▶ **WHAT TO PRODUCE**: Copy every row below word for word, changing nothing.

▶ **PROVIDED MATERIAL**:
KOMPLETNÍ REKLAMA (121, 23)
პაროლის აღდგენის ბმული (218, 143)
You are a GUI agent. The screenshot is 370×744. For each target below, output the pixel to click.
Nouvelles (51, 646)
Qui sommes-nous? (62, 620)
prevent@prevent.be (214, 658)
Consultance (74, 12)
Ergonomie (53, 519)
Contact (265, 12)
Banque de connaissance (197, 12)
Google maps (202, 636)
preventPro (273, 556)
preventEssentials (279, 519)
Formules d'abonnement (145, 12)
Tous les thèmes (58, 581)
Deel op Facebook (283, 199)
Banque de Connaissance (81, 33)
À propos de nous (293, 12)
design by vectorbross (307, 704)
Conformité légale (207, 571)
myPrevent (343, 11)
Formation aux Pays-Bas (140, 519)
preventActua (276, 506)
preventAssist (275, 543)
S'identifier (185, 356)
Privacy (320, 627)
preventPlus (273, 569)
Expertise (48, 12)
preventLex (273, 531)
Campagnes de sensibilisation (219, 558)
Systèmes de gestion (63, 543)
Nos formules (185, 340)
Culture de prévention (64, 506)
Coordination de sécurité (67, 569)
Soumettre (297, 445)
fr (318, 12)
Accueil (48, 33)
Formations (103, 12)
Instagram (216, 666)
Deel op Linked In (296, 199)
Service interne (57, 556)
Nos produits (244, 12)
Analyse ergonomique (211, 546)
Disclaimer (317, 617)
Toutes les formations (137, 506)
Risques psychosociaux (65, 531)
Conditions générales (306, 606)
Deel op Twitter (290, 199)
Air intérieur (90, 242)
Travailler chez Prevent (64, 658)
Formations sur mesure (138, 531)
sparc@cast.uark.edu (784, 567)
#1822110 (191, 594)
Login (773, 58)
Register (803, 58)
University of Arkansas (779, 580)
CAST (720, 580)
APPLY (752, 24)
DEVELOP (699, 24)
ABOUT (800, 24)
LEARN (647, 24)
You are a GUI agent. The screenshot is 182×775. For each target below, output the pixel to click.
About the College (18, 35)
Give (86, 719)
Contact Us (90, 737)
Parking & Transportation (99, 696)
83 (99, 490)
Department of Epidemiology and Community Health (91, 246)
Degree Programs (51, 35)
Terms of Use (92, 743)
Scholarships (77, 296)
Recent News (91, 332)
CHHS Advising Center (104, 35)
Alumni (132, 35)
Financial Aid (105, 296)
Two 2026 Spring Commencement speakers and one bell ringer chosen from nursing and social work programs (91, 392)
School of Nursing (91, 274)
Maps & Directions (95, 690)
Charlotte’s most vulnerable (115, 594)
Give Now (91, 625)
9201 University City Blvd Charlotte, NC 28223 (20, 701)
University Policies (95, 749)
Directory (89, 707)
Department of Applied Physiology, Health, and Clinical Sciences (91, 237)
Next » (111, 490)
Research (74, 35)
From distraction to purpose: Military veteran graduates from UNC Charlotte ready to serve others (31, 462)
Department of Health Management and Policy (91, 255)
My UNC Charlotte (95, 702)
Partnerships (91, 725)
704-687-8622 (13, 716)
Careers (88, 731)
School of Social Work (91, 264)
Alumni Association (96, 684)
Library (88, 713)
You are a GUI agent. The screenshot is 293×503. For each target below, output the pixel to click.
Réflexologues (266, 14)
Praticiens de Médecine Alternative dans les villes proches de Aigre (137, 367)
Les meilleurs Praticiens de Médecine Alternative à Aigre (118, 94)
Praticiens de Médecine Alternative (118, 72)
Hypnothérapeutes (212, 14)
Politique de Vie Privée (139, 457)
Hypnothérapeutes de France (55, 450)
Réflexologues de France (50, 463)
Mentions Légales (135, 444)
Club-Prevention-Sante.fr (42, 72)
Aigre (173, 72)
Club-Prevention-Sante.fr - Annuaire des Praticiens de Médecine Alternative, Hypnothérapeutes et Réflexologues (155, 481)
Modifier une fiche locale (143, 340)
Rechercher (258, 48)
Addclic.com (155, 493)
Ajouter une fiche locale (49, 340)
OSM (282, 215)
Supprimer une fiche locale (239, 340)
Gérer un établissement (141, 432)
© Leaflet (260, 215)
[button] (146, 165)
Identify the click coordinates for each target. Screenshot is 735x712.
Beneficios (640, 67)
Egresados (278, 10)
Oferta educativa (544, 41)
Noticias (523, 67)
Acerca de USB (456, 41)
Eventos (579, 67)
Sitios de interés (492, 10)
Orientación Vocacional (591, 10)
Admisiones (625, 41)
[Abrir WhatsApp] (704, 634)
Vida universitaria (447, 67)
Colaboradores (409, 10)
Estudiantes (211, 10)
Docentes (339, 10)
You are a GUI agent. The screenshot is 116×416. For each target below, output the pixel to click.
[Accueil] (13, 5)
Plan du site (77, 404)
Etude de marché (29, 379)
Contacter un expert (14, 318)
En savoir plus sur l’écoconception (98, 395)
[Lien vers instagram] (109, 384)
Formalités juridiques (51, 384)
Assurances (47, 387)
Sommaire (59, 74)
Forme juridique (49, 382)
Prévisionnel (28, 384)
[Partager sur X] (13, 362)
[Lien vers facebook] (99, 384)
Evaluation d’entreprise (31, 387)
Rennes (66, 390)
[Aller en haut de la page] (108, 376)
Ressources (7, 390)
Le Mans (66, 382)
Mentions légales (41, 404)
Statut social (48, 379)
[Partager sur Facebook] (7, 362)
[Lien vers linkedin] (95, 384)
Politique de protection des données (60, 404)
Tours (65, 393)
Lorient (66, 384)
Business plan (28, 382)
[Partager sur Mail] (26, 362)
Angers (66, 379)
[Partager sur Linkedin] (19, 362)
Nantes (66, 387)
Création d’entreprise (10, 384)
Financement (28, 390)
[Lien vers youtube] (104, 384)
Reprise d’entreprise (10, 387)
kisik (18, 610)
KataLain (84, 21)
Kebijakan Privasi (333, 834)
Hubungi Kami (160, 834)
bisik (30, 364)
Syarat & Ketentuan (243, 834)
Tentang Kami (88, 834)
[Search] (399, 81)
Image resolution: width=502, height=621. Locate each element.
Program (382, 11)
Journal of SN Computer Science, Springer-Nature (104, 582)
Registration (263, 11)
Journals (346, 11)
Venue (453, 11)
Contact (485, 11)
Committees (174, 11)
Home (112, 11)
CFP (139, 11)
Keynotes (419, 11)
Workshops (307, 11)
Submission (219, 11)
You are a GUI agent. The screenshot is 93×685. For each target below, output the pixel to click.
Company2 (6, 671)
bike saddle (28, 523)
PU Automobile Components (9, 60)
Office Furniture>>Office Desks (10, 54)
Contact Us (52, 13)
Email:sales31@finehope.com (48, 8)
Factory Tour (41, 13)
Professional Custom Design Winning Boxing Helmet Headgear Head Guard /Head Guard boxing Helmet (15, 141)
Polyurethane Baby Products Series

▶ **THE SOLUTION**:
KOMPLETNÍ REKLAMA (121, 23)
პაროლის აღდგენის ბმული (218, 143)
You are a GUI agent. The screenshot is 370×744. For each target below, output the pixel to click.
Nouvelles (51, 646)
Qui sommes-nous? (62, 620)
prevent@prevent.be (214, 658)
Consultance (74, 12)
Ergonomie (53, 519)
Contact (265, 12)
Banque de connaissance (197, 12)
Google maps (202, 636)
preventPro (273, 556)
preventEssentials (279, 519)
Formules d'abonnement (145, 12)
Tous les thèmes (58, 581)
Deel op Facebook (283, 199)
Banque de Connaissance (81, 33)
À propos de nous (293, 12)
design by vectorbross (307, 704)
Conformité légale (207, 571)
myPrevent (343, 11)
Formation aux Pays-Bas (140, 519)
preventActua (276, 506)
preventAssist (275, 543)
S'identifier (185, 356)
Privacy (320, 627)
preventPlus (273, 569)
Expertise (48, 12)
preventLex (273, 531)
Campagnes de sensibilisation (219, 558)
Systèmes de gestion (63, 543)
Nos formules (185, 340)
Culture de prévention (64, 506)
Coordination de sécurité (67, 569)
Soumettre (297, 445)
fr (318, 12)
Accueil (48, 33)
Formations (103, 12)
Instagram (216, 666)
Deel op Linked In (296, 199)
Service interne (57, 556)
Nos produits (244, 12)
Analyse ergonomique (211, 546)
Disclaimer (317, 617)
Toutes les formations (137, 506)
Risques psychosociaux (65, 531)
Conditions générales (306, 606)
Deel op Twitter (290, 199)
Air intérieur (90, 242)
Travailler chez Prevent (64, 658)
Formations sur mesure (138, 531)
sparc@cast.uark.edu (784, 567)
#1822110 (191, 594)
Login (773, 58)
Register (803, 58)
University of Arkansas (779, 580)
CAST (720, 580)
APPLY (752, 24)
DEVELOP (699, 24)
ABOUT (800, 24)
LEARN (647, 24)
You are a GUI agent. The screenshot is 182×775. For each target below, output the pixel to click.
About the College (18, 35)
Give (86, 719)
Contact Us (90, 737)
Parking & Transportation (99, 696)
83 (99, 490)
Department of Epidemiology and Community Health (91, 246)
Degree Programs (51, 35)
Terms of Use (92, 743)
Scholarships (77, 296)
Recent News (91, 332)
CHHS Advising Center (104, 35)
Alumni (132, 35)
Financial Aid (105, 296)
Two 2026 Spring Commencement speakers and one bell ringer chosen from nursing and social work programs (91, 392)
School of Nursing (91, 274)
Maps & Directions (95, 690)
Charlotte’s most vulnerable (115, 594)
Give Now (91, 625)
9201 University City Blvd Charlotte, NC 28223 (20, 701)
University Policies (95, 749)
Directory (89, 707)
Department of Applied Physiology, Health, and Clinical Sciences (91, 237)
Next » (111, 490)
Research (74, 35)
From distraction to purpose: Military veteran graduates from UNC Charlotte ready to serve others (31, 462)
Department of Health Management and Policy (91, 255)
My UNC Charlotte (95, 702)
Partnerships (91, 725)
704-687-8622 (13, 716)
Careers (88, 731)
School of Social Work (91, 264)
Alumni Association (96, 684)
Library (88, 713)
You are a GUI agent. The screenshot is 293×503. For each target below, output the pixel to click.
Réflexologues (266, 14)
Praticiens de Médecine Alternative dans les villes proches de Aigre (137, 367)
Les meilleurs Praticiens de Médecine Alternative à Aigre (118, 94)
Praticiens de Médecine Alternative (118, 72)
Hypnothérapeutes (212, 14)
Politique de Vie Privée (139, 457)
Hypnothérapeutes de France (55, 450)
Réflexologues de France (50, 463)
Mentions Légales (135, 444)
Club-Prevention-Sante.fr (42, 72)
Aigre (173, 72)
Club-Prevention-Sante.fr - Annuaire des Praticiens de Médecine Alternative, Hypnothérapeutes et Réflexologues (155, 481)
Modifier une fiche locale (143, 340)
Rechercher (258, 48)
Addclic.com (155, 493)
Ajouter une fiche locale (49, 340)
OSM (282, 215)
Supprimer une fiche locale (239, 340)
Gérer un établissement (141, 432)
© Leaflet (260, 215)
[button] (146, 165)
Identify the click coordinates for each target. Screenshot is 735x712.
Beneficios (640, 67)
Egresados (278, 10)
Oferta educativa (544, 41)
Noticias (523, 67)
Acerca de USB (456, 41)
Eventos (579, 67)
Sitios de interés (492, 10)
Orientación Vocacional (591, 10)
Admisiones (625, 41)
[Abrir WhatsApp] (704, 634)
Vida universitaria (447, 67)
Colaboradores (409, 10)
Estudiantes (211, 10)
Docentes (339, 10)
You are a GUI agent. The screenshot is 116×416. For each target below, output the pixel to click.
[Accueil] (13, 5)
Plan du site (77, 404)
Etude de marché (29, 379)
Contacter un expert (14, 318)
En savoir plus sur l’écoconception (98, 395)
[Lien vers instagram] (109, 384)
Formalités juridiques (51, 384)
Assurances (47, 387)
Sommaire (59, 74)
Forme juridique (49, 382)
Prévisionnel (28, 384)
[Partager sur X] (13, 362)
[Lien vers facebook] (99, 384)
Evaluation d’entreprise (31, 387)
Rennes (66, 390)
[Aller en haut de la page] (108, 376)
Ressources (7, 390)
Le Mans (66, 382)
Mentions légales (41, 404)
Statut social (48, 379)
[Partager sur Facebook] (7, 362)
[Lien vers linkedin] (95, 384)
Politique de protection des données (60, 404)
Tours (65, 393)
Lorient (66, 384)
Business plan (28, 382)
[Partager sur Mail] (26, 362)
Angers (66, 379)
[Partager sur Linkedin] (19, 362)
Nantes (66, 387)
Création d’entreprise (10, 384)
Financement (28, 390)
[Lien vers youtube] (104, 384)
Reprise d’entreprise (10, 387)
kisik (18, 610)
KataLain (84, 21)
Kebijakan Privasi (333, 834)
Hubungi Kami (160, 834)
bisik (30, 364)
Syarat & Ketentuan (243, 834)
Tentang Kami (88, 834)
[Search] (399, 81)
Image resolution: width=502, height=621. Locate each element.
Program (382, 11)
Journal of SN Computer Science, Springer-Nature (104, 582)
Registration (263, 11)
Journals (346, 11)
Venue (453, 11)
Contact (485, 11)
Committees (174, 11)
Home (112, 11)
CFP (139, 11)
Keynotes (419, 11)
Workshops (307, 11)
Submission (219, 11)
You are a GUI agent. The screenshot is 93×685. For each target below, output the pixel to click.
Company2 (6, 671)
bike saddle (28, 523)
PU Automobile Components (9, 60)
Office Furniture>>Office Desks (10, 54)
Contact Us (52, 13)
Email:sales31@finehope.com (48, 8)
Factory Tour (41, 13)
Professional Custom Design Winning Boxing Helmet Headgear Head Guard /Head Guard boxing Helmet (15, 141)
Polyurethane Baby Products Series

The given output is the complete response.